- [What is needed] Can you rewrite the items from the line holding "You are a GUI" through the line holding "point(1688,89)", both included, changing "Screen dimensions" to "Display size" and leaving everything else as it is?

- [Source records]
■ ■ ■ ■ ■ ■ ■

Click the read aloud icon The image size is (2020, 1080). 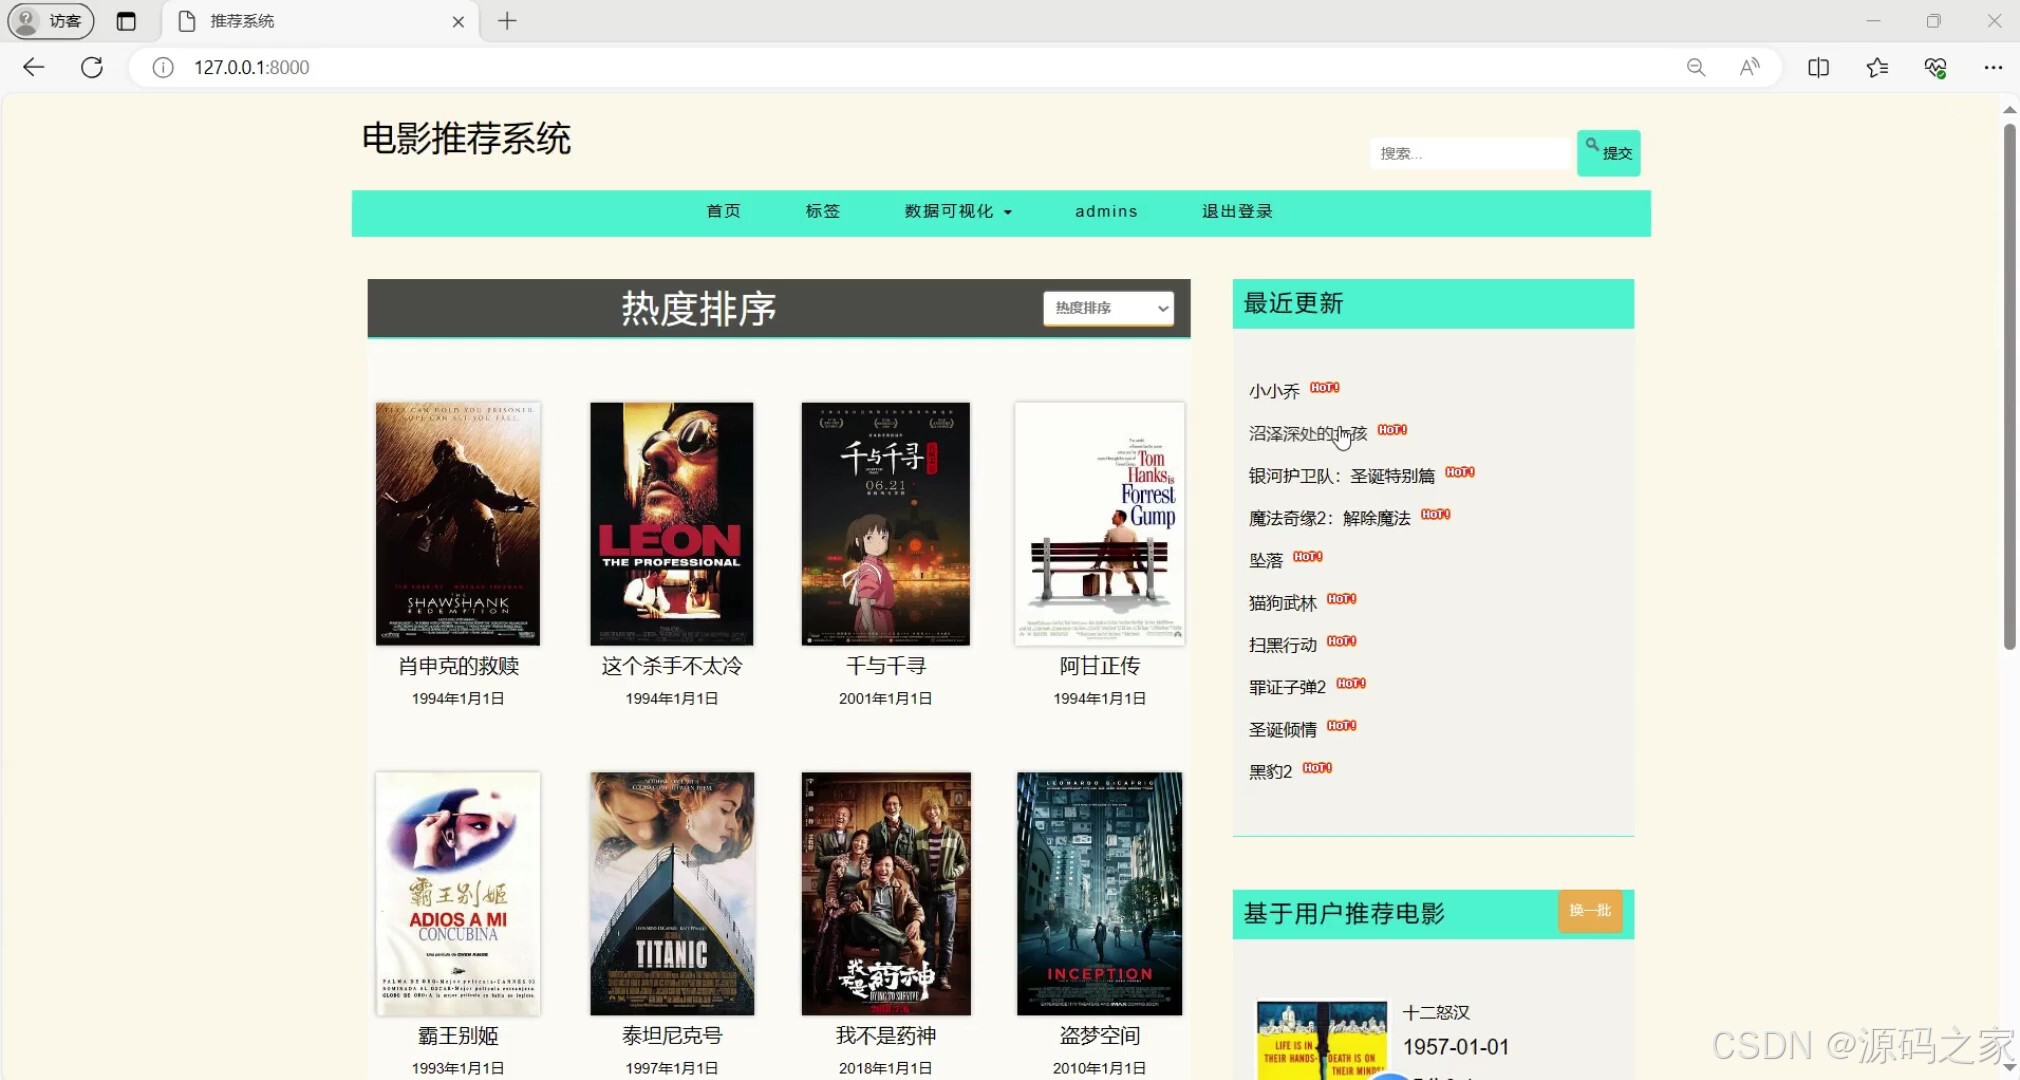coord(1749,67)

■ ■ ■ ■ ■ ■ ■

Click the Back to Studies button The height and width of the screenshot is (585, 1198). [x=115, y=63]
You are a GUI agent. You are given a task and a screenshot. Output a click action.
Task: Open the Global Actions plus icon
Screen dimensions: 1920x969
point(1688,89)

■ ■ ■ ■ ■ ■ ■

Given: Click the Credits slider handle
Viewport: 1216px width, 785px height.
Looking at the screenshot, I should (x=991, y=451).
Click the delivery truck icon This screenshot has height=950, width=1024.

■ ■ ■ ■ ■ ■ ■

- [Result below]
You are a GUI agent. You are given a task and a screenshot. Output a click action.
Task: Open the Global Actions plus icon
Display size: 1920x969
point(1688,89)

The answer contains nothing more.